The assistant principals who were charged, Jason Thomson and Silvio Leiva, helped translate a Spanish-speaking student’s accusations against the teacher to Gasparello, according to court records. The criminal complaints against them said they, too, should have passed on the information to authorities.
HISD policy
The Texas Association for the Protection of Children successfully lobbied lawmakers this year to clarify the reporting requirements for school officials. The group had surveyed schools and found an emphasis on internal reporting.
“Many of the schools were skirting the law,” said Madeline McClure, the executive director of the association, also called TexProtects.
HISD’s 15-page policy on child abuse says employees should report allegations to their principal or immediate supervisor, to the school nurse or counselor, as well as to law enforcement or Child Protective Services.
Part of the policy, however, is outdated. It says an administrator should contact the “regional superintendent” if the abuse involves a school employee. That job title changed in 2010.
One of the laws that took effect in September said all school districts must adopt rules developed by the Texas Education Agency that outline the external reporting mandate for suspected abuse. Agency officials are working on the rules, said spokeswoman Debbie Ratcliffe.
Mostly a family matter
While a few high-profile cases involving educators make headlines, most of the criminal charges for failure to report child abuse concern family matters, according to Harris County court records.
The 27 Harris County charges for failing to report child abuse from 2009 to 2013 include those lodged against the three Sharpstown administrators. Most of the charges targeted mothers for not telling authorities their children reported being sexually abused by relatives or others.
Only one other educator, the superintendent of a Houston charter school, Jamie’s House, was listed among those charged in the last five years. Prosecutors later dismissed the case against her.
The incident involved a teacher, captured on a cellphone video, kicking and hitting a student.
Attorney Neal Davis, who represented the superintendent, Ollie Hilliard, said his client didn’t see the video until it went viral. He said prosecutors dismissed the case after a jury acquitted the school principal on the same charge.
Records for the principal and another staffer appear to have been expunged, essentially erasing the original charges.
Jane Waters, chief of the special victims bureau of the Harris County District Attorney’s Office, said prosecuting failure-to-report cases can be challenging, but prosecutors take the charge seriously.
“It’s hard to prove a negative sometimes,” she said. “You have to prove somebody didn’t do something.”

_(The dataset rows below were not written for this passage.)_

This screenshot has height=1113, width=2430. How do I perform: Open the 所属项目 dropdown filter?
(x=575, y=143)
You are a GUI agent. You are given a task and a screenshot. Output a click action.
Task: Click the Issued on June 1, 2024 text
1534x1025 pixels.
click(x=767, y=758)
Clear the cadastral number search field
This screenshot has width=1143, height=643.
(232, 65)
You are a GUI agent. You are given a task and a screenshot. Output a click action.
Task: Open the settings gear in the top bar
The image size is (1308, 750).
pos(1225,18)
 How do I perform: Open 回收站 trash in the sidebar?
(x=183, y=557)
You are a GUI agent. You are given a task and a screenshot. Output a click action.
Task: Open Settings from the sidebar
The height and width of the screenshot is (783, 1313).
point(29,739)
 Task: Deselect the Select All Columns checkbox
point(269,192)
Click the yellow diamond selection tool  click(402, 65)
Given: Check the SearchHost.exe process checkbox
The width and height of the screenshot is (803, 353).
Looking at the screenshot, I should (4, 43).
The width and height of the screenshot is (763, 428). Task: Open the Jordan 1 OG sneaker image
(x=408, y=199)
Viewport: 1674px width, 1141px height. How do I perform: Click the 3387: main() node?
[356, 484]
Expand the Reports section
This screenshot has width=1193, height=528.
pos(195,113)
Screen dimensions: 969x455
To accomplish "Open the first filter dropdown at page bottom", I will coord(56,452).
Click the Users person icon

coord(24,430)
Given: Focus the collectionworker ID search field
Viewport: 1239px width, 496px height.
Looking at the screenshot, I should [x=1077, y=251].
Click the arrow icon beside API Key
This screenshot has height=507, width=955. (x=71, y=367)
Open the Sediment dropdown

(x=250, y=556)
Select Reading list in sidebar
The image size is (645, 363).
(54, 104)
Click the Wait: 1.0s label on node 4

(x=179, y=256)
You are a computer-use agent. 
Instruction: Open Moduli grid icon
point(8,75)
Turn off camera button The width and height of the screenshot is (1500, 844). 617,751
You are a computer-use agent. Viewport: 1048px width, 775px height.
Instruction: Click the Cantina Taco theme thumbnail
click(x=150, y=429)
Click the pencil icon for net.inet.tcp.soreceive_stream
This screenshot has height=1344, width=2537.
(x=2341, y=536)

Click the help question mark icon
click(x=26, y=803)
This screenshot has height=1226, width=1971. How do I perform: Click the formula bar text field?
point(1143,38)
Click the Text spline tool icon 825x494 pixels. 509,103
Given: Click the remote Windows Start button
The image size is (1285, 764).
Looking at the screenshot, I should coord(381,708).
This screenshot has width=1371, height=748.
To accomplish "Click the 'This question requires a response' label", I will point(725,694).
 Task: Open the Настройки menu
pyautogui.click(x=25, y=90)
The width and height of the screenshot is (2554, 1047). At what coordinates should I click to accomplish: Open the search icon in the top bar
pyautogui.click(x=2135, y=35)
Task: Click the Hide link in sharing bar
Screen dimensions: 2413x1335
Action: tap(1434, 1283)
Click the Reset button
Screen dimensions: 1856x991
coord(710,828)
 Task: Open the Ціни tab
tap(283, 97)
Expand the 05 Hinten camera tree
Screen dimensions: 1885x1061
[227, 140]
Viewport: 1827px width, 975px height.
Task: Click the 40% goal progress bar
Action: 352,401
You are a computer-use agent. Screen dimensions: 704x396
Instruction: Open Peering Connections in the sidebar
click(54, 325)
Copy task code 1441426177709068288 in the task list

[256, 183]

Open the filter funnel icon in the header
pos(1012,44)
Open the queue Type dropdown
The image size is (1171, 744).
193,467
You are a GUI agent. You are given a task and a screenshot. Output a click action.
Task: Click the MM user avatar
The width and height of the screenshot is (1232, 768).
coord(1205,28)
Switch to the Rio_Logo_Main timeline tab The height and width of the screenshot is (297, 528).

Five of the 27 Harris County defendants received jail time, five admitted responsibility and were placed on a form of probation known as deferred adjudication, eight cases were dismissed and nine remain open.
Law among strictest
Typically, school officials are the most common people to contact Child Protective Services with concerns. School personnel made about 43,100 reports to the agency last year, according to state data.
Texas law is among the nation’s strictest, requiring everyone to tell the proper authorities about suspected child abuse. Even those usually allowed confidential communication such as attorneys and clergy are not exempt.
All states have mandatory reporting laws, but some apply only to certain professionals.
Rep. Parker said he was inspired to toughen the state law with the potential felony charge after the 2011 scandal involving an alleged cover-up of sexual abuse at Pennsylvania State University.
“It’s not something that we’d expect to see police making a lot of charges on,” he said. “States have these laws on the books to encourage good behavior.”